Entries shown:
## Begin

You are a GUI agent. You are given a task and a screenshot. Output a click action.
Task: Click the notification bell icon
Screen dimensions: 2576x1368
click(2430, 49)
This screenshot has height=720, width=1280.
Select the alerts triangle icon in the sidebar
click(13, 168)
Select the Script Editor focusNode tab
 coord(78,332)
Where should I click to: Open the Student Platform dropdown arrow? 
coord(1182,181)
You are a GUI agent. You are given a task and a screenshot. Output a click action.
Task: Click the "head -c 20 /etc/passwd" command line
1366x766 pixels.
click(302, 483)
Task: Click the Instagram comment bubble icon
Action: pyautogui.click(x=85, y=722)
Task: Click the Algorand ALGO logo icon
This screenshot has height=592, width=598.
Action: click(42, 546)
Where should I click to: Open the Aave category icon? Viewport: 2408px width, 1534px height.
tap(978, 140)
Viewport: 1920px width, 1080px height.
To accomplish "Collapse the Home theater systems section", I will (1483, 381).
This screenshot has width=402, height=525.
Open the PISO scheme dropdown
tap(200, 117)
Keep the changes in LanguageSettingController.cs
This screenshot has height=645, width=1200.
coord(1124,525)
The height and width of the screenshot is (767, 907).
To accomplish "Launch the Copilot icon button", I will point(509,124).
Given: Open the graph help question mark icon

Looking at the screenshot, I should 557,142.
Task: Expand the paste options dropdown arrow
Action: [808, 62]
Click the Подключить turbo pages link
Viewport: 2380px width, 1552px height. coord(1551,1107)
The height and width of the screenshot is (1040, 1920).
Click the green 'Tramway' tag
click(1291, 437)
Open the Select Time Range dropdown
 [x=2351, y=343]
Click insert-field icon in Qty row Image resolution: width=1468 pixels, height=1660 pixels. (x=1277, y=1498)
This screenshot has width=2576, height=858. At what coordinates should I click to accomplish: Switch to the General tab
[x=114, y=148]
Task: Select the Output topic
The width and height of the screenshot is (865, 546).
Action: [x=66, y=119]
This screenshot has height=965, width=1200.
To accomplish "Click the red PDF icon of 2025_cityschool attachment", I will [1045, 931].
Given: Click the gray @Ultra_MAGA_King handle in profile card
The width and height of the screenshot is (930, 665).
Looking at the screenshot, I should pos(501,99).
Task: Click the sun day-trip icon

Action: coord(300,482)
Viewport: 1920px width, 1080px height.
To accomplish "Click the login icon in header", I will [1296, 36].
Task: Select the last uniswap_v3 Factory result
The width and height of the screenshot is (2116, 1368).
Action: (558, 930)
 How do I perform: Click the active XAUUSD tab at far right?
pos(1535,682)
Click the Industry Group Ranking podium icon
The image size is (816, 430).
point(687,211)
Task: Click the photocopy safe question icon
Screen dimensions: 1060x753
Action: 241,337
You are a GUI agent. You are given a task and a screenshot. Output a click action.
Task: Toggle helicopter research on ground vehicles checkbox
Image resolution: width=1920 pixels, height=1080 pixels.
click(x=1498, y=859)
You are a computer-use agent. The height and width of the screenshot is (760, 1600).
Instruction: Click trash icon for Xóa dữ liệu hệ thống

## End

Format the part of the data above that begins with the line containing "Click the Industry Group Ranking podium icon" and runs through the end of the data as a JSON list of strings, with one string per line and blank lines omitted.

Complete response:
[
  "Click the Industry Group Ranking podium icon",
  "The image size is (816, 430).",
  "point(687,211)",
  "Task: Click the photocopy safe question icon",
  "Screen dimensions: 1060x753",
  "Action: 241,337",
  "You are a GUI agent. You are given a task and a screenshot. Output a click action.",
  "Task: Toggle helicopter research on ground vehicles checkbox",
  "Image resolution: width=1920 pixels, height=1080 pixels.",
  "click(x=1498, y=859)",
  "You are a computer-use agent. The height and width of the screenshot is (760, 1600).",
  "Instruction: Click trash icon for Xóa dữ liệu hệ thống"
]